Nearly a week later, far too much print, TV and web space continues to chatter on about it, diverting public attention and scarce resources and time from the actual news of the day around the incoming administration: Cabinet selections, domestic and foreign policy positioning, and more around the transition from Obama to Trump.
So, if not chasing down spurious claims of how the election was won, or rehashing an unscripted “Hamilton” moment, what’s a journalist — and those who own the means of journalism — to do?
A few thoughts:
Step away from the screen and deal with an obsessive interest in tweets, bleats and social media nonsense. Give readers and viewers and listeners and users some real news to resend to friends, about things that matter: jobs, education, health and faith, as starters.
For those who constitute a free press, recognize that your strength and your appeal rest in representing those who support your work through subscriptions, fees or contributions. Recognize that such fluff and trivia are not the stuff of lasting relationships with consumers, to be lost in the glare of the next shiny bright thing.
Lest this seem too much like a call to return to post, one final bit of advice: Innovate. Really innovate. In its newest edition, the industry publication Editor & Publisher offers a glimpse into the fast-changing newsroom of The Washington Post, now rife with online tools and methods of reaching news consumers that include a “lightning-fast” mobile website, and programs such as “Bandito, a home-grown tool that lets editors publish articles with as many as five different headlines and photos to figure out which is the most engaging to readers.”
The Post, propelled by the investment of owner Jeff Bezos, who also owns Amazon, is not ignoring the bottom line while pursuing the future. As Editor & Publisher reports, “Then there’s Arc, the Post’s home-made content management system which they have begun licensing out to other news organizations,” in what could be a $100 million-a-year business.
Surely such new tools as video and gaming technology — and innovative ways of revising the basic structure of news outlets, from a return to local owners who can accept profit margins that chill Wall Street investors to publicly supported, collaborative newsgathering — can bring credible information to a public that needs it.
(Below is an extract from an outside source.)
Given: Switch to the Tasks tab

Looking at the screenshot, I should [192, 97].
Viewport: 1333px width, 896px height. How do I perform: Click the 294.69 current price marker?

There also is the new and pervasive presence of information sources such as Google News — which can bring amazing amounts of core information in partnership with existing and yet-to-come news providers.
Yes, there’s no one “key” to a return to a thriving news industry — and to dealing quickly with the loss of thousands of talented, experienced journalists by disruption of their industry’s financial model.
But to focus on or be distracted by the trivial is to self-define in the same terms. It’s also to break faith with the nation’s founders, who accepted and protected an opinionated, partisan — often, even opposition — press because the role and those views were rooted in discussion of the serious matters of self-governance.